◆ **Problem**
Please go through the records below and return every line holding the word "icon".
════════════════
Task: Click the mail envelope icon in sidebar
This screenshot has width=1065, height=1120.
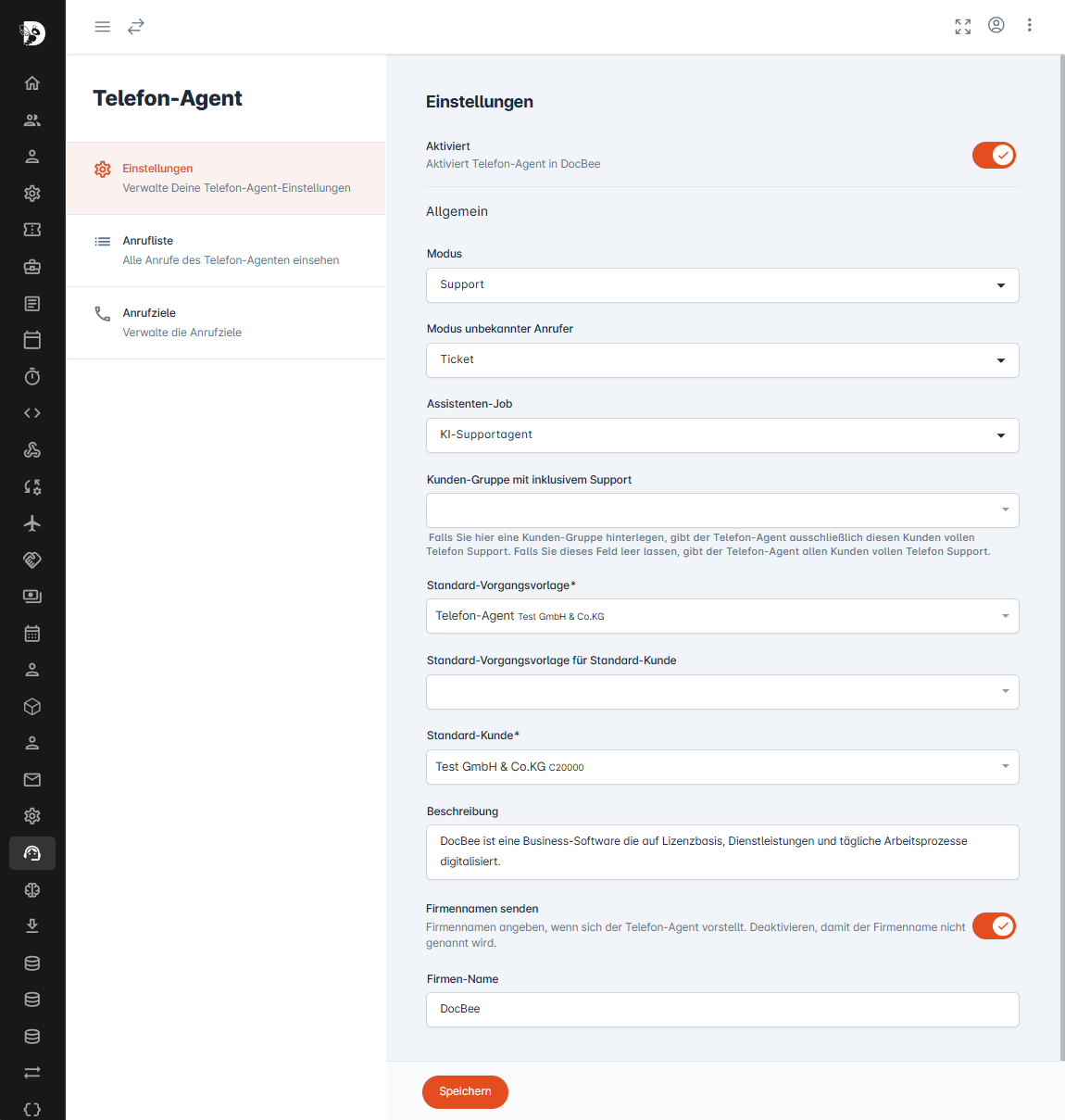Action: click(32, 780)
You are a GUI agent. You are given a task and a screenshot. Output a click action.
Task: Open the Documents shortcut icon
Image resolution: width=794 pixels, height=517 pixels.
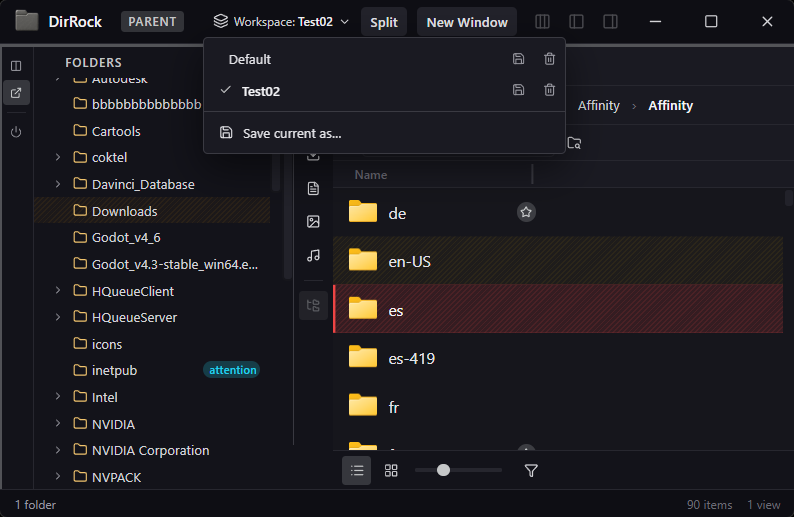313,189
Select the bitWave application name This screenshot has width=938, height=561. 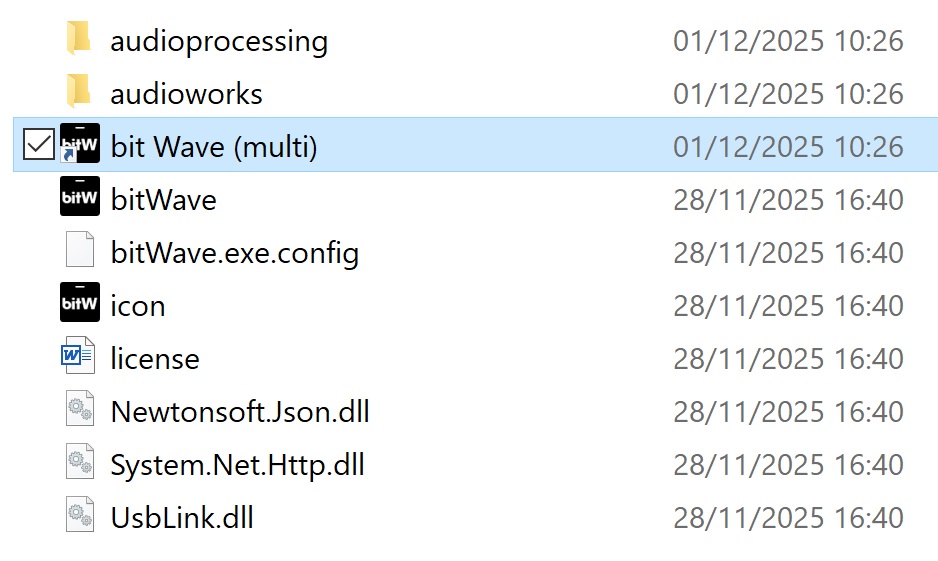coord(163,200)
════════════════
◆ **Task response**
Task: Click the mail envelope icon in sidebar
Task: Open the Documents shortcut icon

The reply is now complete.